* _What is needed_: Please pull out every line in the listing below that contains the string "level", and treat uppercase and lowercase as different.

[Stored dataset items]
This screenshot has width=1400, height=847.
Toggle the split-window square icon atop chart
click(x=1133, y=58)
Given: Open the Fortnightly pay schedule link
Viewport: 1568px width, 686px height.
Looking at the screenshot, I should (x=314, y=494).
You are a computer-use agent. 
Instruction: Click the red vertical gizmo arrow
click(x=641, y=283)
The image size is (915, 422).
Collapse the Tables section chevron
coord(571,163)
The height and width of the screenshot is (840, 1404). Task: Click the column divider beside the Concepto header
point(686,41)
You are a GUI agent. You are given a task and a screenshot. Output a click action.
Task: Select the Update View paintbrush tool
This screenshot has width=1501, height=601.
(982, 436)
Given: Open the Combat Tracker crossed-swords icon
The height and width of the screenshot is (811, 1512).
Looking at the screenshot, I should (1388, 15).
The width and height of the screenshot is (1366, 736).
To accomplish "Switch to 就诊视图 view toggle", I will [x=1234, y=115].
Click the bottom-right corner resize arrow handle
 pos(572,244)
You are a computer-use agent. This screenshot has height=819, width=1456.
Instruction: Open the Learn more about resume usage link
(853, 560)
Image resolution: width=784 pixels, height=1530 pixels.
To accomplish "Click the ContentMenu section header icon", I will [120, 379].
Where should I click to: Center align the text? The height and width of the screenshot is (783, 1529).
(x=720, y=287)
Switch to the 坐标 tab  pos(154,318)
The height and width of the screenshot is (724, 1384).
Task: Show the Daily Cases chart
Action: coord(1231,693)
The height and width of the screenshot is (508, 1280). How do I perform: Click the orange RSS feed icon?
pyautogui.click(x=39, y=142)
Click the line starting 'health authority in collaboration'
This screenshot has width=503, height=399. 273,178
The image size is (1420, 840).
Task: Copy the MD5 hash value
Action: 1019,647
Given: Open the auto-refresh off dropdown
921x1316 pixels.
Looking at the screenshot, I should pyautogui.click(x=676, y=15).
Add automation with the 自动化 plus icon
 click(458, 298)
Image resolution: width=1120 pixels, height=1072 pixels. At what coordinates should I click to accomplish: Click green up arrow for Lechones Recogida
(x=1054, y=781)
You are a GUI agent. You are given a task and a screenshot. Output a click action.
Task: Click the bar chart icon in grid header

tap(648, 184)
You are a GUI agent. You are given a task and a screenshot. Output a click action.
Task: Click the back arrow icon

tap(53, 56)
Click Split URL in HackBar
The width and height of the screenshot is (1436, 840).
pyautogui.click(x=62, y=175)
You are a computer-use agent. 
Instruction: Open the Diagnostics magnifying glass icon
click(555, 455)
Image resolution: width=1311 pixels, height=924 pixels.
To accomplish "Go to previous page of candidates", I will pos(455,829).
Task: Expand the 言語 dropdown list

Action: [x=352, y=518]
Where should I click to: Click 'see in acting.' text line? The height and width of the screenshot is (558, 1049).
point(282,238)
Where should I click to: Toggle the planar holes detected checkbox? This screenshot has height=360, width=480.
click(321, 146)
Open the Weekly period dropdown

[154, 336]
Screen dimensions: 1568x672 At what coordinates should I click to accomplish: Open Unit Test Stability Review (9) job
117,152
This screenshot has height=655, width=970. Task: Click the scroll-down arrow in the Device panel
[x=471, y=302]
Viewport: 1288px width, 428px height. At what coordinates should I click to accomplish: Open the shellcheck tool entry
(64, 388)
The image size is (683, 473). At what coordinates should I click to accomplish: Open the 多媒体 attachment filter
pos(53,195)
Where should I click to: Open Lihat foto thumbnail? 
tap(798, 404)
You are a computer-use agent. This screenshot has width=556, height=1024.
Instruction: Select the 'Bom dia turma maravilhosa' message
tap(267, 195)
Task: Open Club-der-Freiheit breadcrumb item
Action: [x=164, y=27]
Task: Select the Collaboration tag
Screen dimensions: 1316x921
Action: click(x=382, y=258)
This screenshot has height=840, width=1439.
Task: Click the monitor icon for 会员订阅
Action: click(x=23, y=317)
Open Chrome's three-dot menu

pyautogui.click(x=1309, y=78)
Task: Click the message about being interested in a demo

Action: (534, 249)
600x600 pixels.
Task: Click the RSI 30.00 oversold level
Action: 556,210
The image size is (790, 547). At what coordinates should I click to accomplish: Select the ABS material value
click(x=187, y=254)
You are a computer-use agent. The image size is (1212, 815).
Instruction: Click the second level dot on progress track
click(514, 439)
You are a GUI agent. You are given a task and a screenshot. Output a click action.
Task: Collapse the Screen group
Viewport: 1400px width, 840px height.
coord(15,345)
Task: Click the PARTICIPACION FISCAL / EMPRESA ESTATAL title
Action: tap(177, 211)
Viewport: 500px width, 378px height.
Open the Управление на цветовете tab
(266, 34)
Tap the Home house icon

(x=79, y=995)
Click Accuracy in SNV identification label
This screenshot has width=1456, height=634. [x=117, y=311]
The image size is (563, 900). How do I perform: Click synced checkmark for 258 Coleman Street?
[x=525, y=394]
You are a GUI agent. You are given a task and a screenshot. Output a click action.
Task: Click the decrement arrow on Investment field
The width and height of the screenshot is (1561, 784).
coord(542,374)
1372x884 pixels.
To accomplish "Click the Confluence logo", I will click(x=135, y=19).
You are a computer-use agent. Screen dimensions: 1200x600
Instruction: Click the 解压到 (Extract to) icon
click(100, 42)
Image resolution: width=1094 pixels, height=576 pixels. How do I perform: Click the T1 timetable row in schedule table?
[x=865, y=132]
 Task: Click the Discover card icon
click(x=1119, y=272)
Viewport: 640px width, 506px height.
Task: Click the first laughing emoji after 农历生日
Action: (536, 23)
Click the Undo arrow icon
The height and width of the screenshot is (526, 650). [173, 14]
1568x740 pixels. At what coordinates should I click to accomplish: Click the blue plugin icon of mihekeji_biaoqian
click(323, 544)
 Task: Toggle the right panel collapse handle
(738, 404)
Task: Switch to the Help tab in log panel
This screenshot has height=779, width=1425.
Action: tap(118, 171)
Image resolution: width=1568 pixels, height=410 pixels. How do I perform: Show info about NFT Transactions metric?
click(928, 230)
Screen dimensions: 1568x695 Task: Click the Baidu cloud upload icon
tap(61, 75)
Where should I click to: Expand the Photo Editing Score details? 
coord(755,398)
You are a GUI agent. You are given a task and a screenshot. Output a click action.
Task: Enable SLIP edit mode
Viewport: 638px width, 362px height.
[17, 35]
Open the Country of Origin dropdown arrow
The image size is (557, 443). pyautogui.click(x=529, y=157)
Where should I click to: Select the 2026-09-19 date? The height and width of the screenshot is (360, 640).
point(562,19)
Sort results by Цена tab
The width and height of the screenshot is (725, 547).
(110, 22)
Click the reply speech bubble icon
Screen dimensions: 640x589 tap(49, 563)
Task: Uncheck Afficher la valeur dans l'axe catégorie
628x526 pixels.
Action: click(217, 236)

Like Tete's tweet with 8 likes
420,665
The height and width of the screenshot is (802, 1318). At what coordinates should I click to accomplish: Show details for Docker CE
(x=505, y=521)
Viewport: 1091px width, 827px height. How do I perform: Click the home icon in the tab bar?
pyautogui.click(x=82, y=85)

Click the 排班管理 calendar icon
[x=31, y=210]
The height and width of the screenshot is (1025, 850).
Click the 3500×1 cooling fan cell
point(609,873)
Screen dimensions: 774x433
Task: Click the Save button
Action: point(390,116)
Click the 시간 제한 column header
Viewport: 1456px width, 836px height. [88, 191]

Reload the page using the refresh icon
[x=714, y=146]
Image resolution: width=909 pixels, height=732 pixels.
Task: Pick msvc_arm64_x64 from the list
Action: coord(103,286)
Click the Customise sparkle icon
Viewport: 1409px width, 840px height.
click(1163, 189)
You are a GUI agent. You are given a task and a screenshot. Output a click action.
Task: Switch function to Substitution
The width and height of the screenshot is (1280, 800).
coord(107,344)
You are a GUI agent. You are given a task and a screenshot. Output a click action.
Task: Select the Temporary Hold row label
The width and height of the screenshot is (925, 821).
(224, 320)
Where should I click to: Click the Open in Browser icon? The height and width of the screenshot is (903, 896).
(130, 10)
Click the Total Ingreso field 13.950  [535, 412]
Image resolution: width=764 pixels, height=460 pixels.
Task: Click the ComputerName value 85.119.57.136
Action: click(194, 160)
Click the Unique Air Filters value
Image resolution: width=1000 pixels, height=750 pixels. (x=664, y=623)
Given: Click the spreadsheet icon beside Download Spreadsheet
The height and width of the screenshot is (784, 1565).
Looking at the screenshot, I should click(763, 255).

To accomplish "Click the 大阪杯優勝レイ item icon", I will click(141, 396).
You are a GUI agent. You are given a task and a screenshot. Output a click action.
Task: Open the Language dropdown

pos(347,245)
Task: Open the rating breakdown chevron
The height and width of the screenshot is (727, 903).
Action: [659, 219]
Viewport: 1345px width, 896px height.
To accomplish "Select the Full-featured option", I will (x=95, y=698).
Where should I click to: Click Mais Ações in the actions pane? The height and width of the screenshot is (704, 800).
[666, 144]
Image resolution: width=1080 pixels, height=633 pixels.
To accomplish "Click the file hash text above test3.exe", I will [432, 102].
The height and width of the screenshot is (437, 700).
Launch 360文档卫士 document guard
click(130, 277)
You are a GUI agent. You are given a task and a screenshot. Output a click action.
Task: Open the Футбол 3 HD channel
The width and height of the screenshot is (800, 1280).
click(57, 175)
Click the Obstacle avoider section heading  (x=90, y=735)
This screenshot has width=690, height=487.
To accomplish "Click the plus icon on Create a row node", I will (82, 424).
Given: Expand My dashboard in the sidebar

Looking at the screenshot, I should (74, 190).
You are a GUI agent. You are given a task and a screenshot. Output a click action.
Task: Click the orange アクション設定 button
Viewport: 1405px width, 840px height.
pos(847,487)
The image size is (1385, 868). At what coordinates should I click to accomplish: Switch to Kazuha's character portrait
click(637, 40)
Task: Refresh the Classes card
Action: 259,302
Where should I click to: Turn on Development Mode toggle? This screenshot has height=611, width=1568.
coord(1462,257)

* _Correct answer_:
Task: Click the RSI 30.00 oversold level
Instruction: Click the second level dot on progress track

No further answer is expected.